*Task prompt*. Lines with "agent": copy each one from the listing below.

*Records*.
______________________________
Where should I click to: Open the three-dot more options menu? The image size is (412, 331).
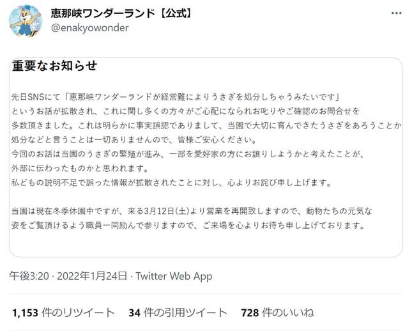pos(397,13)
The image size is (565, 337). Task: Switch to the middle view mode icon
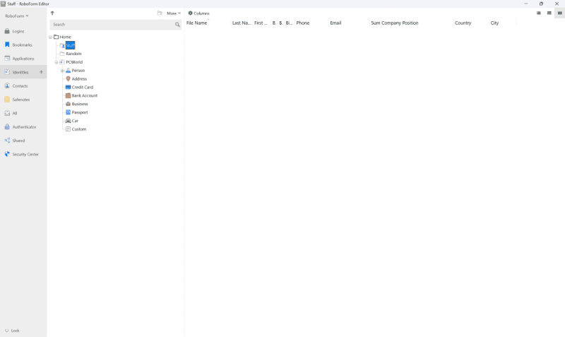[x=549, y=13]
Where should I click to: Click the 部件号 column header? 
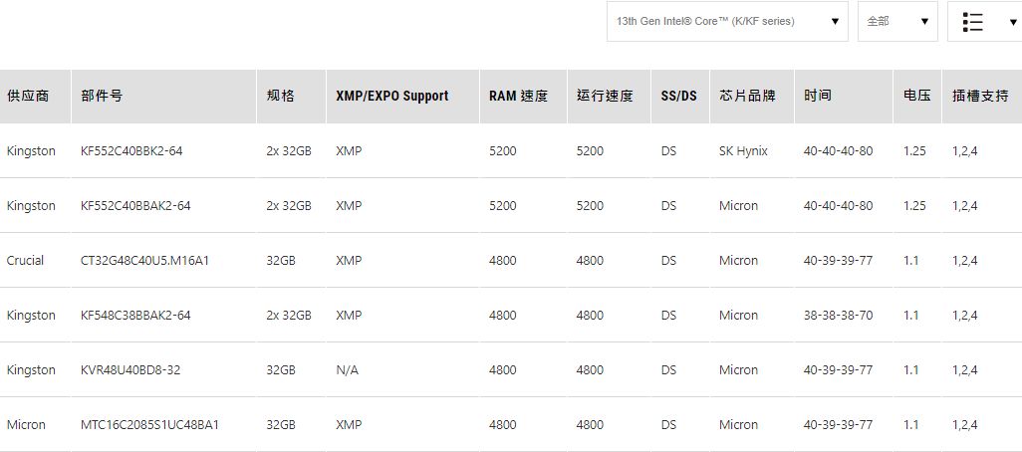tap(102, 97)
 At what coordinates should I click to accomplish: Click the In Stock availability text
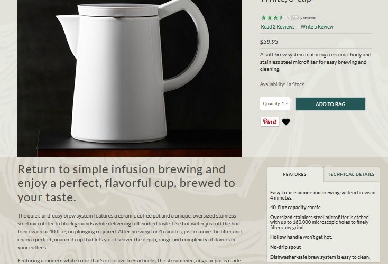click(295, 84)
______________________________
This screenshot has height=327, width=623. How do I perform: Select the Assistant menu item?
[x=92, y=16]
______________________________
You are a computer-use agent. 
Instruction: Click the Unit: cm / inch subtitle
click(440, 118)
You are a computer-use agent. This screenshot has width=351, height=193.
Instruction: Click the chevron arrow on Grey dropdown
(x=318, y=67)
______________________________
*Reply*.
You are a computer-use agent. 
You are a computer-use agent. This screenshot has width=351, height=193.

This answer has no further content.